== Task instructions ==
Reproduce the blog post below about visiting Stowe after a first college residency, word for word and in full.

-- start Given passage --

After the hard work of residency, I opted for a little down time before jumping right into my first packet. Hopefully, if any of my advisors are reading this - Tim, Ellen - they won't be upset with me for skipping school those first few days.
I had to get some psychic distance, honest!
And fulfill a twenty-two year yearning. I'm not exaggerating.
It all started with the Sound of Music. Like every other person my age, I watched that movie every single Thanksgiving throughout my childhood, and fell in love with Rold even if he was a trgic hero turned bad, and wanted to be Christine, and wondered what ever happend to the family. When my roommate at Notre Dame told me her family vacationed every summer at the Lodge the Trapps built in Vermont, I just had to see it. Somehow.
Somehow turned into a twenty-two year wait. And fortuitous luck.
When I found out the first residency for Vermont College was in July, I emailed Julie, trying to keep my excitement to a low but pretty sure I totally failed, to ask if her family was, you know, just maybe, on the off chance, um...going to be at the Lodge say, July 21-24. They were!
Sometimes fact really is stranger and more coincidental that fiction.

So, on Tuesday morning, after a night of celebrating the fact I'd survived my first residency, I met my old roommate in my new dorm. It was pretty surreal. Pretty cool. The perfect ending to my first stint back in college life.
When I walked out of the dorm, I felt drained. It had been an amazing residency, but my head was mush, full of stuff to sort. Stowe, Julie, the Trapps, the mountains, running, sleeping, chilling out, shopping...just being, rather than thinking, put me back on the road to writing. I filled up again, especially on Ben & Jerry's ice cream. The plant is about fifteen minutes from Stowe and Jules and I took a tour. They give you ice cream at the end! Perfect temperature, not too mushy, not too hard. And it was a new flavor. So delicious.

-- end Given passage --
-- start Data --

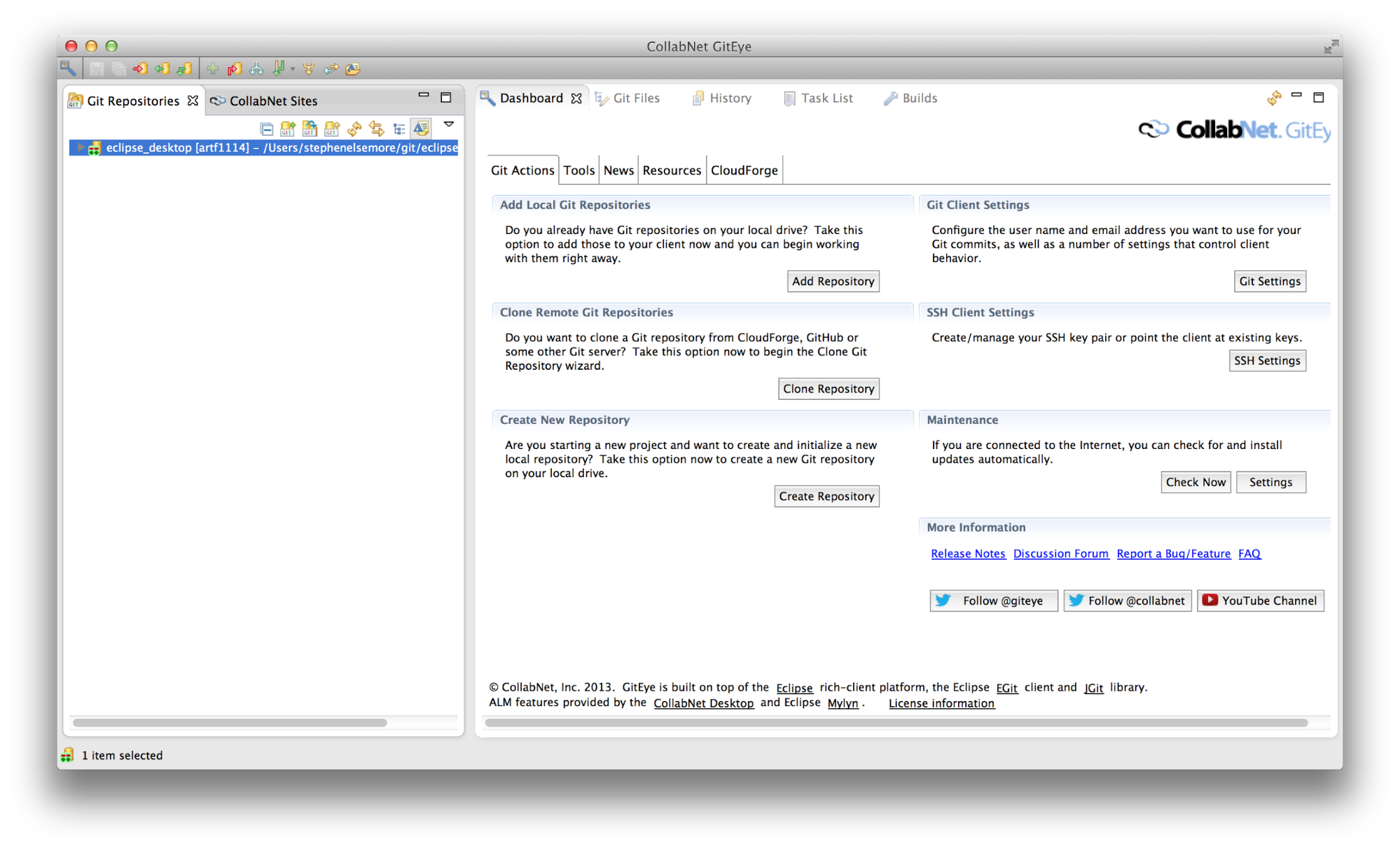This screenshot has width=1400, height=849.
Task: Open the branch dropdown arrow in main toolbar
Action: pos(293,69)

-- end Data --

== Reply ==
After the hard work of residency, I opted for a little down time before jumping right into my first packet. Hopefully, if any of my advisors are reading this - Tim, Ellen - they won't be upset with me for skipping school those first few days.
I had to get some psychic distance, honest!
And fulfill a twenty-two year yearning. I'm not exaggerating.
It all started with the Sound of Music. Like every other person my age, I watched that movie every single Thanksgiving throughout my childhood, and fell in love with Rold even if he was a trgic hero turned bad, and wanted to be Christine, and wondered what ever happend to the family. When my roommate at Notre Dame told me her family vacationed every summer at the Lodge the Trapps built in Vermont, I just had to see it. Somehow.
Somehow turned into a twenty-two year wait. And fortuitous luck.
When I found out the first residency for Vermont College was in July, I emailed Julie, trying to keep my excitement to a low but pretty sure I totally failed, to ask if her family was, you know, just maybe, on the off chance, um...going to be at the Lodge say, July 21-24. They were!
Sometimes fact really is stranger and more coincidental that fiction.

So, on Tuesday morning, after a night of celebrating the fact I'd survived my first residency, I met my old roommate in my new dorm. It was pretty surreal. Pretty cool. The perfect ending to my first stint back in college life.
When I walked out of the dorm, I felt drained. It had been an amazing residency, but my head was mush, full of stuff to sort. Stowe, Julie, the Trapps, the mountains, running, sleeping, chilling out, shopping...just being, rather than thinking, put me back on the road to writing. I filled up again, especially on Ben & Jerry's ice cream. The plant is about fifteen minutes from Stowe and Jules and I took a tour. They give you ice cream at the end! Perfect temperature, not too mushy, not too hard. And it was a new flavor. So delicious.